The change is fundamental. When organizations operate with fragmented solutions – separate systems for each use case, business unit, or geography – every AI initiative starts from zero. You spend the first months just getting data into a usable state. The cost compounds: fragmented solutions create fragmented data, fragmented insights, and fragmented decisions. A platform-based approach – what we call DDP, or Digital Data Platform, at BCG – inverts this. You build the foundation once: unified ingestion, governed transformation layers, standardized semantic models, centralized access, and security. Then every AI use case starts from a stronger position. The data is already integrated, governed, and documented. I’ve seen this with energy and utilities clients. Before the platform approach, each AI initiative – gas supply planning, inventory forecasting, cost-to-serve optimization – had its own pipeline, definitions, and quality problems. After moving to a cloud-native platform architecture, with standardized ingestion and governance built into the layers, use cases that previously took months could be delivered in weeks.

The most important shift is cultural. Business teams stop asking “can we get the data?” and start asking “what insight can we derive?” That is when AI implementation becomes a business capability.

Looking ahead 3–5 years: what needs to change in how companies approach AI – at the engineering level, not just the strategy level – so that transformations finally begin to deliver sustainable results?

Three shifts need to happen. First, data engineering has to become a first-class investment. Many companies still put most of their AI budget into model development and much less into the data foundation. That ratio should change. Models are becoming commoditized; the real advantage is proprietary data, governed platforms, and operational data quality.

So the model itself is no longer the main differentiator?

Exactly. The differentiator is whether the company can feed that model with reliable, governed, timely data in production.

Second, governance needs to become automated and architectural. Committees, policies, and periodic audits cannot scale when AI systems operate at machine speed. We need data contracts in CI/CD pipelines, automated quality checks before data reaches a model, and lineage tracked by the system rather than in spreadsheets.
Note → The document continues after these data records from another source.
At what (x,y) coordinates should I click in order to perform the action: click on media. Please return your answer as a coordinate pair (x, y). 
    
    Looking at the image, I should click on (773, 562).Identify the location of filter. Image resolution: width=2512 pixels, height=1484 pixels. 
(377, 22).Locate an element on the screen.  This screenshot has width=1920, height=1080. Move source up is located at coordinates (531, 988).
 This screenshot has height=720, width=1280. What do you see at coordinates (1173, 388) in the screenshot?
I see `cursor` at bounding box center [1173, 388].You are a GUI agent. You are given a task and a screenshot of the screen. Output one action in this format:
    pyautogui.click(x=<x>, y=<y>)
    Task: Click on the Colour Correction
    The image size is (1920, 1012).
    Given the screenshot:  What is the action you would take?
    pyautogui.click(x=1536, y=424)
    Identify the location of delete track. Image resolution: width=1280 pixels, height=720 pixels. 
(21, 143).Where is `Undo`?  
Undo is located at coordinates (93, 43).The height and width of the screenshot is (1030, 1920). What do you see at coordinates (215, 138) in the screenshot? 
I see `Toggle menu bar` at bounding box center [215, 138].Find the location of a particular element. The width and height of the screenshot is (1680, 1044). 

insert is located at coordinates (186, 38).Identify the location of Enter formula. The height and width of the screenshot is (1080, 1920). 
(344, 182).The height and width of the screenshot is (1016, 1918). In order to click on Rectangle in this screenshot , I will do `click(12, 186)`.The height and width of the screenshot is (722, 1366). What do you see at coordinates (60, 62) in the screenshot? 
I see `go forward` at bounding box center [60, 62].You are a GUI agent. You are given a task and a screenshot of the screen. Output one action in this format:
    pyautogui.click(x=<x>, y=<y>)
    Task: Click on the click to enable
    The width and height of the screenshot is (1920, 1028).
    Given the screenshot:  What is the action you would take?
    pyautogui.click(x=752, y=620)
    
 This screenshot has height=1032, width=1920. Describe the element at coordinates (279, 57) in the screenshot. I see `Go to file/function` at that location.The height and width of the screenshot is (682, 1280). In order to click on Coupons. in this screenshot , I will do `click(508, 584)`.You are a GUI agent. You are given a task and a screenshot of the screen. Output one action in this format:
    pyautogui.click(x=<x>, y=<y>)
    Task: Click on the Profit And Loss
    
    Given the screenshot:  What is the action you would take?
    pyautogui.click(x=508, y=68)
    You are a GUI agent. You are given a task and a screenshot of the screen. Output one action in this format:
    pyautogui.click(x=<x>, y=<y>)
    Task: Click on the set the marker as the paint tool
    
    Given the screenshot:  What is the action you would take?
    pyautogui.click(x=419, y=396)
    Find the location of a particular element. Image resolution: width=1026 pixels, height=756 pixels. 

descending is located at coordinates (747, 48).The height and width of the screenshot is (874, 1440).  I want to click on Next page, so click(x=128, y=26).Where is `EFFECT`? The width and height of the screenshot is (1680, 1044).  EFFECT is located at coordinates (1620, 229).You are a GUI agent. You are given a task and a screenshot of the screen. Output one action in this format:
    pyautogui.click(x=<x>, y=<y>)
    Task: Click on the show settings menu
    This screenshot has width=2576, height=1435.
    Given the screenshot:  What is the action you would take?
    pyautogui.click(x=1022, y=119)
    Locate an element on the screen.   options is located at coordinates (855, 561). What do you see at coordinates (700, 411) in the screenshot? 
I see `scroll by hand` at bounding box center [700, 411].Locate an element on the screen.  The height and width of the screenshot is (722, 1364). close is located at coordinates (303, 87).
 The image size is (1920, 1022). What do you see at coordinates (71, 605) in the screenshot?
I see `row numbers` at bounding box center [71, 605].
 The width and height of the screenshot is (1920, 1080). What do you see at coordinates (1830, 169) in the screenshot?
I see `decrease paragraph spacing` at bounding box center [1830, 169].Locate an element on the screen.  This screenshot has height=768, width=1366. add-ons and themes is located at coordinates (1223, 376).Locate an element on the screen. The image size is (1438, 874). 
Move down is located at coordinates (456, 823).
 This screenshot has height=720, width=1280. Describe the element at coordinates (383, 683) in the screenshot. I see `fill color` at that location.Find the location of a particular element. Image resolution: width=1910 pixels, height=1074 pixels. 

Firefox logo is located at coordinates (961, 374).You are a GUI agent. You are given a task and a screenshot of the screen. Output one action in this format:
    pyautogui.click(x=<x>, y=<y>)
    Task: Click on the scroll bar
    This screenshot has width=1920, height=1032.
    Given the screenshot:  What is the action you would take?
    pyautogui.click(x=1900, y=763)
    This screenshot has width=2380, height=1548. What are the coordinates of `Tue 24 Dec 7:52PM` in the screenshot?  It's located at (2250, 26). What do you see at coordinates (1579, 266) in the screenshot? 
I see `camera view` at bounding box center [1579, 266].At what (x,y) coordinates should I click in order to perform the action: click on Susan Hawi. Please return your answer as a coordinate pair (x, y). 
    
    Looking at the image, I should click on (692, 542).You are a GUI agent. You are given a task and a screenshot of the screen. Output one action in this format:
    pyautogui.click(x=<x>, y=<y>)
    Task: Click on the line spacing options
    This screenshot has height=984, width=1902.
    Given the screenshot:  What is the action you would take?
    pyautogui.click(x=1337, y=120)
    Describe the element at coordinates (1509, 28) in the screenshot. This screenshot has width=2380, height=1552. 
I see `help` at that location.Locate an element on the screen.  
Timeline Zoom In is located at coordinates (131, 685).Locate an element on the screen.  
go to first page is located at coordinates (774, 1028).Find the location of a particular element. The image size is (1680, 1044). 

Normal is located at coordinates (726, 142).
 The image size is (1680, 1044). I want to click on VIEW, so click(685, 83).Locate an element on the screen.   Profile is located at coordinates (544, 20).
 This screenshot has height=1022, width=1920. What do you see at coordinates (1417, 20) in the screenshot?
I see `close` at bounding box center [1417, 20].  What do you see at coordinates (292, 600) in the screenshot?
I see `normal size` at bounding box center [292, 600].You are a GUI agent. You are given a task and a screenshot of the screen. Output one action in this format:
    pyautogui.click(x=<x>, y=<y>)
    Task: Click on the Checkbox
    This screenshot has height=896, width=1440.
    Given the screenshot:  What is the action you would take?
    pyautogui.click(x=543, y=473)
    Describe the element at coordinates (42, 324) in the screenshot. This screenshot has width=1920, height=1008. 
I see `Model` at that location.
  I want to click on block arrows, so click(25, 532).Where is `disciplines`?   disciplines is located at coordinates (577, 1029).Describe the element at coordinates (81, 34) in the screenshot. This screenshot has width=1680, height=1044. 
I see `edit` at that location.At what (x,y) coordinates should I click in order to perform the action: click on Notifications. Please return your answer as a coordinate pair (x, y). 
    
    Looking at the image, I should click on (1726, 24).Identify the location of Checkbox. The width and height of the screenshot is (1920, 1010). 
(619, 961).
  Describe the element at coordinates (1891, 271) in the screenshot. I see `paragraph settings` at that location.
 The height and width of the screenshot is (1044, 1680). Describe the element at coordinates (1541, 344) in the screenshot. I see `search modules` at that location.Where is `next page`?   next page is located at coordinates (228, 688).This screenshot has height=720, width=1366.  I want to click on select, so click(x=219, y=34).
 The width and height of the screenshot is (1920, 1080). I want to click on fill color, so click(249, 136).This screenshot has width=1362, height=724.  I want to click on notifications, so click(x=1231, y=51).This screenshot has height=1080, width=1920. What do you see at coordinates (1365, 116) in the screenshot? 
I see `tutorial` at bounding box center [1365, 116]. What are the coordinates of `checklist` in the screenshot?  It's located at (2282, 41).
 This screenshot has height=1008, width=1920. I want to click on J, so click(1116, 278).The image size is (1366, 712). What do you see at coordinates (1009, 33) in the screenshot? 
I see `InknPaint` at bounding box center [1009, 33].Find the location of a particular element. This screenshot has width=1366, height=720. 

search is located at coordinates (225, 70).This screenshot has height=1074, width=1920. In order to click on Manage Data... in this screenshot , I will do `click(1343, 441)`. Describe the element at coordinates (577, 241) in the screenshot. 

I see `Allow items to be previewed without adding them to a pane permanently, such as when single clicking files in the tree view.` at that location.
Third, companies need to build for adoption from day one. Too often, they spend 18 months on platform development and two weeks on “change management.” Successful teams design training, workflows, incentives, and ownership transitions alongside the technical architecture. Most companies are still building AI on fragmented, ungoverned data and wondering why results are inconsistent. The tools already exist. It’s a prioritization gap – and closing it is an engineering leadership problem.